Cantone: troppi poteri al commissario, rischio infiltrazioni mafiose
Botta e risposta con Palazzo Chigi. Allarme Anac su aumento del contenzioso
Sono le «criticità» del decreto Genova. Puntualmente elencate e analizzate da Raffaele Cantone, presidente di Anac, in commissione Trasporti e Ambiente della Camera. Dai poteri troppo ampi al commissario, al rischio di aumento del contenzioso, fino al pericolo, concreto, di infiltrazioni mafiose nei lavori per il viadotto Polcevera.
Il numero uno dell’Anticorruzione ha manifestato tutte le sue perplessità in ordine ai commi 5 e 7 dell’articolo 1 del decreto, che dopo una travagliata emanazione è in Parlamento per la conversione in legge. Dubbi ai quali ha prontamente replicato Palazzo Chigi. Cantone ha parlato dei «poteri senza precedenti» affidati al commissario straordinario, il sindaco di Genova Marco Bucci, il quale da una parte può agire in deroga a tutte le norme dell’ordinamento italiano - eccetto quelle penali - dall’altra deve muoversi entro i confini delle direttive Ue applicabili «senza la mediazione della normativa nazionale». Si tratta di aspetti che potrebbero mettere gli atti compiuti dal sindaco Bucci a rischio di ricorso al Tar, al giudice ordinario, alla Corte Costituzionale e alle corti europee. «La deroga - ha infatti detto Cantone -, per quanto amplissima, ovviamente non preclude la possibilità, garantita costituzionalmente, di adire la giurisdizione per un qualunque aspetto connesso alle attività da compiersi da parte di chiunque possa averne interesse».

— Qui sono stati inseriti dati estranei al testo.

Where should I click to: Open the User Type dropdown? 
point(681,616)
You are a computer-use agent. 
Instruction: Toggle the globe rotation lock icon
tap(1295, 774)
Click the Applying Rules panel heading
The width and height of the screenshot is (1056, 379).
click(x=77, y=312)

Altro aspetto su cui Cantone ha posto attenzione è il rischio di infiltrazione mafiosa nei lavori. Il presidente di Anac ha parlato di una «lacuna» del decreto Genova che, «sono certo, è semplicemente frutto di una disattenzione». Si tratta della deroga a tutte le norme extrapenali che «comporta anche la deroga al Codice Antimafia e alla relativa disciplina sulle interdittive». Cantone dice che «non ritengo di dover sottolineare i rischi insiti in tale omissione, soprattutto perché vi sono molte attività connesse alla ricostruzione (dal movimento terra allo smaltimento dei rifiuti, ad esempio) in cui le imprese mafiose detengono purtroppo un indiscutibile know how. La Liguria è terra ovviamente non di mafia ma in cui purtroppo le organizzazioni criminali stanno cercando di infiltrarsi».
Pesante la replica di Palazzo Chigi: nessuna deroga alle norme penali - hanno fatto sapere fonti della Presidenza del Consiglio - solo deroghe burocratiche per evitare di allungare i tempi, mentre l’iter della ricostruzione, che rispetterà la legalità, non è più rinviabile. Immediata la controreplica del presidente di Anac: «Credo abbiano capito male. Non parlavo di norme penali, non derogabili, ma di interdittive antimafia extrapenali. Con il decreto Genova così com’è, le norme sulle interdittive non si applicano. Prendo atto che la volontà era un’altra e mi auguro che la norma sia modificata».
Perplessità sul decreto arrivano anche dallo stesso Toti, che se difende i poteri ampi affidati al commissario, sostiene che le risorse a disposizione «non soddisfano le esigenze della comunità ligure: il volume del danno è molto superiore». La sua stima è che «per rimettere Genova nella situazione in cui era prima», senza investimenti in opere aggiuntive, «serviranno tra i 400-500 milioni di euro».